[Opening MATERIAL PROVIDED section]

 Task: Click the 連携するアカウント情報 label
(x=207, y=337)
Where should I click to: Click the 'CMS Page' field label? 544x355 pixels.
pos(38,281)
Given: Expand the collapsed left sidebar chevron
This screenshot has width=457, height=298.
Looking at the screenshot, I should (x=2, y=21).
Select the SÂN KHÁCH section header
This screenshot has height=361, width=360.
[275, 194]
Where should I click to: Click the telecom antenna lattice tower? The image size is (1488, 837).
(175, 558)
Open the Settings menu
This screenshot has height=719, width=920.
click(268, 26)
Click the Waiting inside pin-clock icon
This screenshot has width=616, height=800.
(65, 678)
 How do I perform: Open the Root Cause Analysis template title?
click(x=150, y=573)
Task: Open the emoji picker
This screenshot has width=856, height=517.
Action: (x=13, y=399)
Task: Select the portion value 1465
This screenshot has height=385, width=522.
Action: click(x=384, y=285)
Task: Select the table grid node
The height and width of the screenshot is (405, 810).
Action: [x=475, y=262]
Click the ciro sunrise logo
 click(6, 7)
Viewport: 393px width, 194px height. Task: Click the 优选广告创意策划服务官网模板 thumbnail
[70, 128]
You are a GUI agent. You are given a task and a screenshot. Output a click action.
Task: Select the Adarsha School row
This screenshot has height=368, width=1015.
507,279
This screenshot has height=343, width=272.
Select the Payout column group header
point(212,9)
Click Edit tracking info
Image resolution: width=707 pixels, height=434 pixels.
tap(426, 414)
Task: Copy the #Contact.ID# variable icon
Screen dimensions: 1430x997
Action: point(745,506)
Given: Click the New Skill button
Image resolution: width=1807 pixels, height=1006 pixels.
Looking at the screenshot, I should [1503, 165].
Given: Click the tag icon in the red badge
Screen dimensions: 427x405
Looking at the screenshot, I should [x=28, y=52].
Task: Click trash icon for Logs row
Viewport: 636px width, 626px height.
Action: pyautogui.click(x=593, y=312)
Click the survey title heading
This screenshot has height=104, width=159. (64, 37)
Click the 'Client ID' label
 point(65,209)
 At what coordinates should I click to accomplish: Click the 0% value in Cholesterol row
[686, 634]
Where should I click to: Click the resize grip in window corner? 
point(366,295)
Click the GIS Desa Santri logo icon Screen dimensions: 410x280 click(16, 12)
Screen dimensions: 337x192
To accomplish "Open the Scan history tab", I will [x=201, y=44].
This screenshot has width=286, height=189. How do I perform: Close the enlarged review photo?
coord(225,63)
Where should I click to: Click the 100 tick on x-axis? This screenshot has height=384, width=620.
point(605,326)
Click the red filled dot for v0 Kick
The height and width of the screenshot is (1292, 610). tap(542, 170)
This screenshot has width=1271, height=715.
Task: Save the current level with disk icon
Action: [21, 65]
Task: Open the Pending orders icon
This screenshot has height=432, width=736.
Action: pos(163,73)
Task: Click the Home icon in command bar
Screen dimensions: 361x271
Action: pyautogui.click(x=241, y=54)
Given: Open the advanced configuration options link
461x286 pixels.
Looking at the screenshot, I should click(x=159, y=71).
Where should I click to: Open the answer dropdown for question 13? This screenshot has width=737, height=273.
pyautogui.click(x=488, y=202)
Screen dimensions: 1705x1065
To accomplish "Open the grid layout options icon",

[Closing MATERIAL PROVIDED section]

EXERCISE:
Every record shown above should be written out again exactly.

EXERCISE RESPONSE:
 Task: Click the 連携するアカウント情報 label
(x=207, y=337)
Where should I click to: Click the 'CMS Page' field label? 544x355 pixels.
pos(38,281)
Given: Expand the collapsed left sidebar chevron
This screenshot has width=457, height=298.
Looking at the screenshot, I should (x=2, y=21).
Select the SÂN KHÁCH section header
This screenshot has height=361, width=360.
[275, 194]
Where should I click to: Click the telecom antenna lattice tower? The image size is (1488, 837).
(175, 558)
Open the Settings menu
This screenshot has height=719, width=920.
click(268, 26)
Click the Waiting inside pin-clock icon
This screenshot has width=616, height=800.
(65, 678)
 How do I perform: Open the Root Cause Analysis template title?
click(x=150, y=573)
Task: Open the emoji picker
This screenshot has width=856, height=517.
Action: (x=13, y=399)
Task: Select the portion value 1465
This screenshot has height=385, width=522.
Action: click(x=384, y=285)
Task: Select the table grid node
The height and width of the screenshot is (405, 810).
Action: [x=475, y=262]
Click the ciro sunrise logo
 click(6, 7)
Viewport: 393px width, 194px height. Task: Click the 优选广告创意策划服务官网模板 thumbnail
[70, 128]
You are a GUI agent. You are given a task and a screenshot. Output a click action.
Task: Select the Adarsha School row
This screenshot has height=368, width=1015.
507,279
This screenshot has height=343, width=272.
Select the Payout column group header
point(212,9)
Click Edit tracking info
Image resolution: width=707 pixels, height=434 pixels.
tap(426, 414)
Task: Copy the #Contact.ID# variable icon
Screen dimensions: 1430x997
Action: point(745,506)
Given: Click the New Skill button
Image resolution: width=1807 pixels, height=1006 pixels.
Looking at the screenshot, I should [1503, 165].
Given: Click the tag icon in the red badge
Screen dimensions: 427x405
Looking at the screenshot, I should [x=28, y=52].
Task: Click trash icon for Logs row
Viewport: 636px width, 626px height.
Action: pyautogui.click(x=593, y=312)
Click the survey title heading
This screenshot has height=104, width=159. (64, 37)
Click the 'Client ID' label
 point(65,209)
 At what coordinates should I click to accomplish: Click the 0% value in Cholesterol row
[686, 634]
Where should I click to: Click the resize grip in window corner? 
point(366,295)
Click the GIS Desa Santri logo icon Screen dimensions: 410x280 click(16, 12)
Screen dimensions: 337x192
To accomplish "Open the Scan history tab", I will [x=201, y=44].
This screenshot has width=286, height=189. How do I perform: Close the enlarged review photo?
coord(225,63)
Where should I click to: Click the 100 tick on x-axis? This screenshot has height=384, width=620.
point(605,326)
Click the red filled dot for v0 Kick
The height and width of the screenshot is (1292, 610). tap(542, 170)
This screenshot has width=1271, height=715.
Task: Save the current level with disk icon
Action: [21, 65]
Task: Open the Pending orders icon
This screenshot has height=432, width=736.
Action: pos(163,73)
Task: Click the Home icon in command bar
Screen dimensions: 361x271
Action: pyautogui.click(x=241, y=54)
Given: Open the advanced configuration options link
461x286 pixels.
Looking at the screenshot, I should click(x=159, y=71).
Where should I click to: Open the answer dropdown for question 13? This screenshot has width=737, height=273.
pyautogui.click(x=488, y=202)
Screen dimensions: 1705x1065
To accomplish "Open the grid layout options icon",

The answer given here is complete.